Clinical examination can be performed in outpatient department using torch light or distant direct ophthalmoscopy. My personal preference is distant direct examination which allows to visualize the red glow (Bruckner’s reflex), cataract, its location, size, glow around the cataract and any abnormal size of cornea or anterior chamber dysgenesis etc.
Vision can be assessed using Cardiff or Teller acuity testing. Morphology of cataract may provide clues to diagnosis such as oil droplet cataract in galactosemia, Total cataract in traumatic and partially absorbed with synechia in infective etiologies. Associated ocular abnormality such microphthalmos, non-dilating pupil, retinopathy may suggest infective etiology. Density and location are helpful in determining need for surgery. Abnormal ocular movements should be noted for prognostication. Systemic examination to look for cardiac, neurological or developmental abnormalities is to be performed. Systemic investigations should be tailor made according to the suspicion.
Sleeping IOP should be performed with a tonopen. USG should be performed to rule out retinal pathology including retinal detachment and retinoblastoma. Examination under anesthesia should be performed for Axial length, keratometry, corneal diameter (white to white) and UBM (ultrasound bio microscopy) if surgery is warranted. This can be done in the same sitting, meaning that you plan and examination and follow by surgery. Thus, consent has to be taken before hand itself
The clinical assessment would be to check the anterior segment with detailing on corneal diameter, anterior segment dysgenesis, retinal evaluation, USG B scan, other abnormalities, systemic associations, investigations like torch titers, parent and sibling screening for cataract.
Dr Sujatha Guha : When an infant presents with bilateral cataract we first assess the visual response of the child in terms of CSM. We try to asses if the child follows light with each eye and how briskly the child does so.
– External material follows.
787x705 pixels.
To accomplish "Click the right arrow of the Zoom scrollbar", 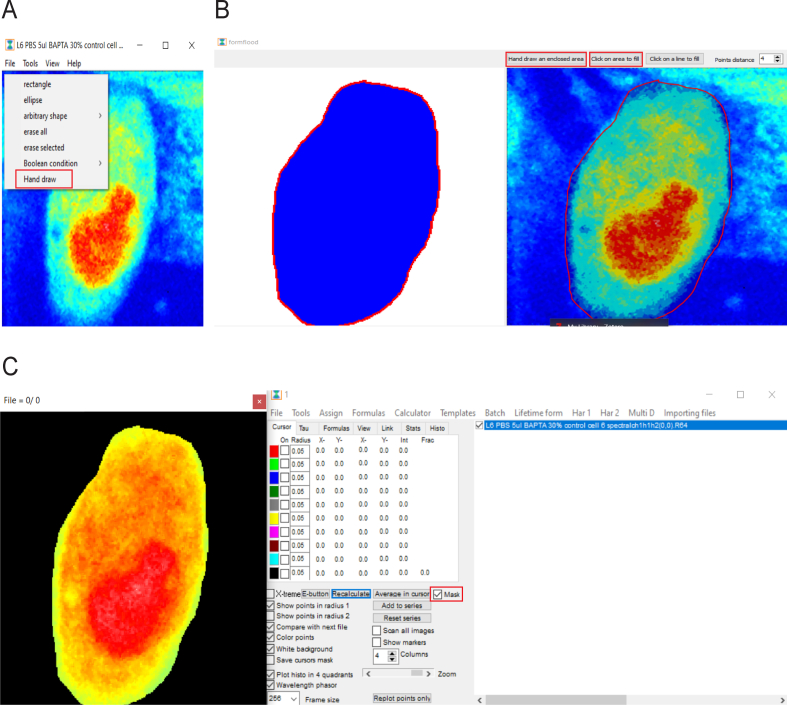I will (428, 674).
Although this may not be possible always in 1 month old child. The next most important clinical sign is presence of nystagmus and strabismus. We then assess the morphology of the cataract. Assessment of the red glow using a distant direct ophthalmoscope with an undilated pupil is a simple and useful test to determine if the cataract is visually significant. This is followed by a dilated examination and fundus examination if the cataract is not dense.
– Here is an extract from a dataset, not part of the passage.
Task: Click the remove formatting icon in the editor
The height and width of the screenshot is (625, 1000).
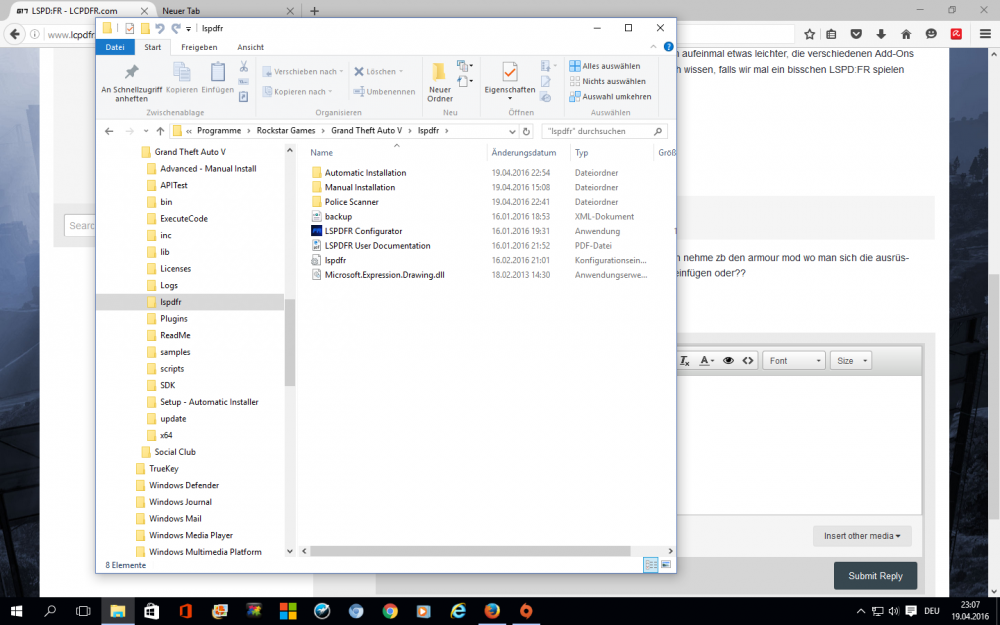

We investigate the cases which are bilateral and non-familial. TORCH titers and urine for reducing sugars and amino acids are investigations we perform initially. We then advise a chromatography and other specific tests in case these screening tests suggest an abnormality. We also advise an echocardiography and consultation with a cardiologist. This is also needed as a part of anesthesia clearance. This is apart from the routine tests needed from anesthesia point of view
Dr Sumita Agarkar : I would take a thorough history in terms of antenatal infection, family history of cataract, examine the parents and siblings if possible . A good pediatric evaluation helps. Investigations are mainly TORCH titres testing and investigations directed to rule out inborn errors of metabolism apart from routine testing .
Dr. Vaishali Vasavada : For a bilateral cataract presenting at 4 weeks of age, I would first get a dilated ocular evaluation without anaesthesia. The child is advised evaluation with a pediatrician to rule out systemic diseases, and in particular, complete blood counts, TORCH IgG/IgM profiles, screening for galactosemia is done. A 2D echocardiography is advised for GA fitness along with a consult with the anaesthesiologist. Once a GA fitness is obtained, an examination under anaesthesia (EUA) is planned at the earliest. Our preference would be to perform an EUA and at the same sitting operate one eye, if the parents give a consent for the same. Typically, we would like to get the first eye surgery done by the age of 6 to 8 weeks.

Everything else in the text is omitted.